Monday, November 08, 2004

Thinking

I was thinking earlier about what a bitch I am for having such an "I told you so" attitude about the whole Jodie/Ted breakup. I began to wonder if I was jealous of the fact that she could have such an easy, normal breakup with a guy and not become completely wrecked over it.

Then I took into account the fact that she's kidding herself about most of it, and that made me feel better. See, I spoke to Ted's brother Ed today. (Ed works with me.) Ed starts to go on and on about how he could see how frustrated Ted had been getting over the fact that Jodie never wanted to go anywhere or do anything other than go to the bar, and how frustrating it was that she never wanted to leave the 10 mile radius surrounding her apartment.
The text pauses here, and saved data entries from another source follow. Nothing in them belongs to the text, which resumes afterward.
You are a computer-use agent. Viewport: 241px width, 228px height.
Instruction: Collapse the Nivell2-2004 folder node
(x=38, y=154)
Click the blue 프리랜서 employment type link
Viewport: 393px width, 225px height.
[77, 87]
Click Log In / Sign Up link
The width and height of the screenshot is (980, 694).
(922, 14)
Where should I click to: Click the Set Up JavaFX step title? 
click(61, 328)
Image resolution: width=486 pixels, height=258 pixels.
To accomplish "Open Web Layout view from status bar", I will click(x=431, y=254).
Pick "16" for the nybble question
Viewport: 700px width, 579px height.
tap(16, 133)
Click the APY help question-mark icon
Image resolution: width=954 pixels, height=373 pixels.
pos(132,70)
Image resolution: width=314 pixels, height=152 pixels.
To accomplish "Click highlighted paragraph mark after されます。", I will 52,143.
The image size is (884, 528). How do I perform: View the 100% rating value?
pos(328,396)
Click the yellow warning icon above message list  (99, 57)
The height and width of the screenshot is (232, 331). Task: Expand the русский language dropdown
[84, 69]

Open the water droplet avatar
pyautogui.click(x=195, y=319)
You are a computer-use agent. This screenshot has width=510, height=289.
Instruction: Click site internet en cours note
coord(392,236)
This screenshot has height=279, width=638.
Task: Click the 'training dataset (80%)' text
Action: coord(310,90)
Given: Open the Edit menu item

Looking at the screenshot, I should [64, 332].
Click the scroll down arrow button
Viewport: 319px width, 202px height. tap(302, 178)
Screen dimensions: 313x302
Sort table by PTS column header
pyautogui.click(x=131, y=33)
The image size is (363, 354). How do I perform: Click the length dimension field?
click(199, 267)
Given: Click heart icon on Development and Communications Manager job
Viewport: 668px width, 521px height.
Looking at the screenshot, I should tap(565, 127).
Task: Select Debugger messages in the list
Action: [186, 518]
He also said that Ted was fairly offended that she never, in the three months they were dating, EVER offered to pay for anything. Ever. Not once. Now, considering she made more money than him and he knew it (I'm not sure Jodie was aware of this until near the end) it really bothered him - especially when it came to shit like her running out of cigarettes at the bar and making him pay for them. Ed said Ted had even mentioned this to their mother, which I took to mean it was something he was fairly offended by. Ed went on about several other things that Ted had mentioned that really bothered him about Jodie, but you get the idea.

The point is - if she knew the truth, it wouldn't be as "easy" a breakup as she's making it out to be.

The other point is this - I began to wonder if I was jealous of the ease with which she could just take or leave the situation; jealous of how uncomplicated her life must be in that regard. Until I realized that she will probably not ever know true love. (She boils ALL of her past relationships down to some character flaw/problem/or something he fucked up on the part of the male.) And it made me glad that for as difficult as it is for my mind and heart some days, I'll gladly take this feeling over the emptiness of never knowing what it means to be completely immersed in another human being. It's worth the trouble. The pain. The heartache.

And hopefully, one day, it will mean more positives than negatives. For me, anyway.